PingDirectory

About minimizing disk access

Minimizing disk access is critical to the PingDirectory server’s performance.

Defining a Java Virtual Machine (JVM) heap size that can contain the entire contents of the database cache in memory minimizes read operations from disk and achieves optimal performance. The database on-disk is comprised of transaction log files, which are only appended to. After an initial database import, the size on-disk will grow by a factor of at least 25% as inactive records accumulate in the transaction logs. During normal operation, the on-disk size of the database transaction logs does not represent the memory needed to cache the database.

Consider minimizing the size of the database based on the known characteristics of your data.
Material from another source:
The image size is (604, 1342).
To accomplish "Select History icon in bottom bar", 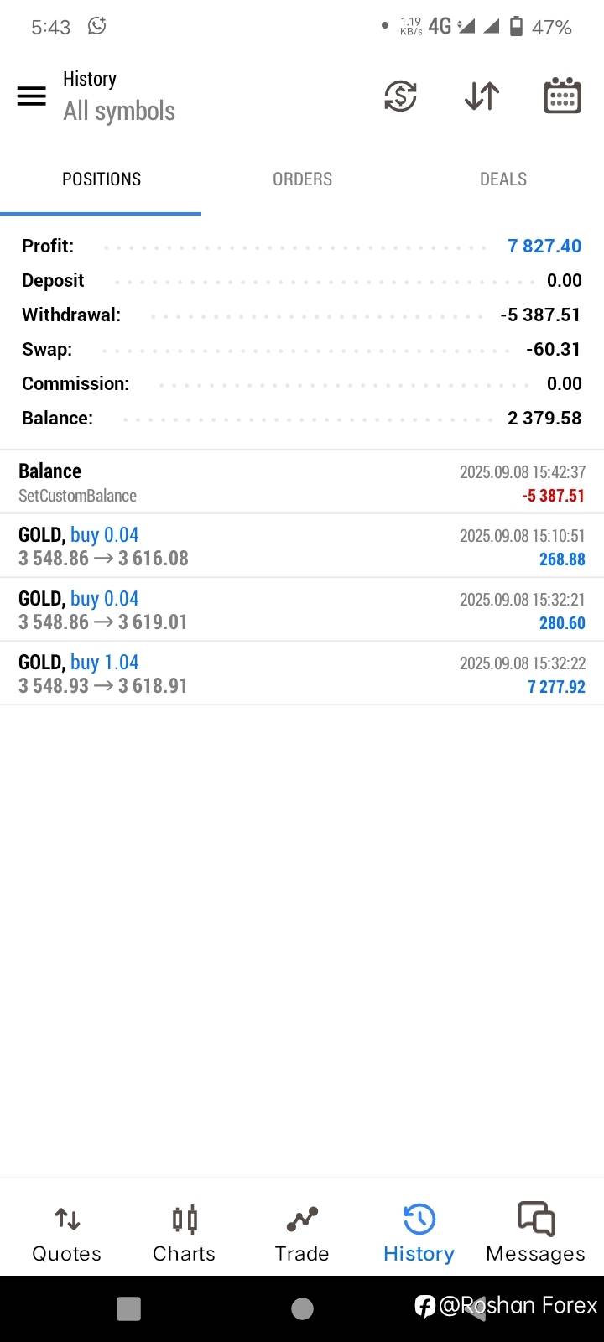I will click(x=419, y=1233).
Doing so reduces hard disk requirements and the memory requirements for the database cache. An example of this is the PingDirectory server automatically compacting common parent distinguished names (DN).
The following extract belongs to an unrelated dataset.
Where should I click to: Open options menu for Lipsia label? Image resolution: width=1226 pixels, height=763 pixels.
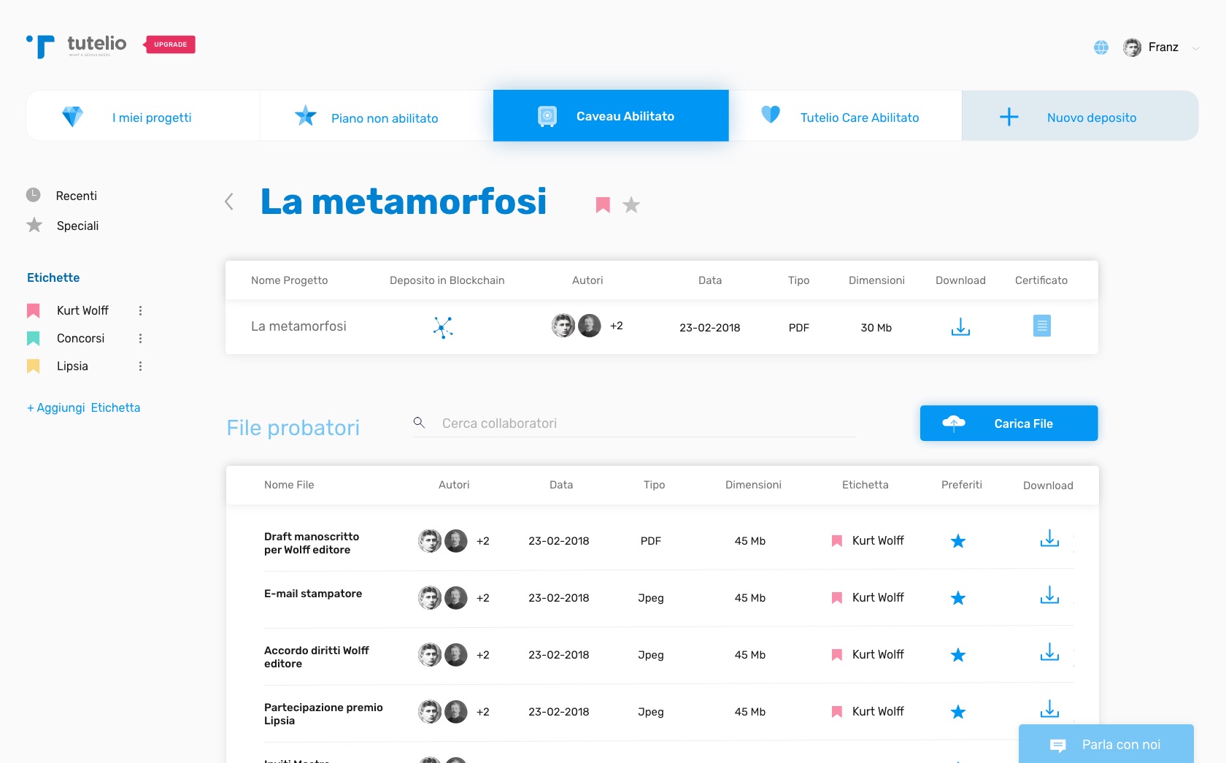coord(140,367)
Finally, consider the write load on your server and its effect on the database. Write operations will always require an associated write-to-disk, but an environment that sustains a high load of write operations might consider tuning the background database cleaner to minimize the size of the database on disk.
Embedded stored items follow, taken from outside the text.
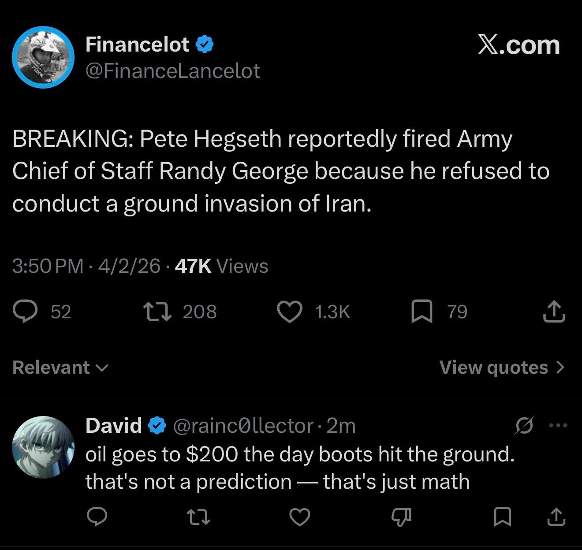Image resolution: width=582 pixels, height=550 pixels.
Task: Click the Grok icon on David's reply
Action: click(524, 426)
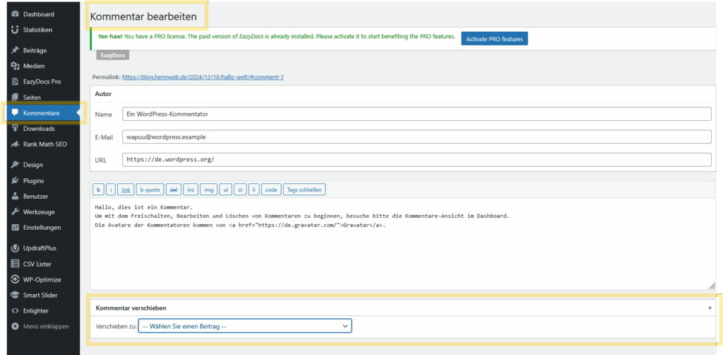Click the Tags schließen button
Viewport: 723px width, 355px height.
[304, 190]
If your backend DB environment is sensitive to write operations that take more than 500 milliseconds, you can reduce response time outliers by changing the fsync timeout value to 20 milliseconds. To do this, run the following command with the appropriate value for <backend-name>:

$ bin/dsconfig set-backend-prop \
--backend-name  <backend-name>  \
--add "je-property:je.log.fsyncTimeout=20 ms"

This change reduces the time that a thread will wait in an attempt to coalesce multiple concurrent requests to perform an fsync, which synchronizes the file system after a write or a transaction. When the timeout value is reached, these attempts expire.

This configuration change is set by default in PingDirectory 10.1 and later.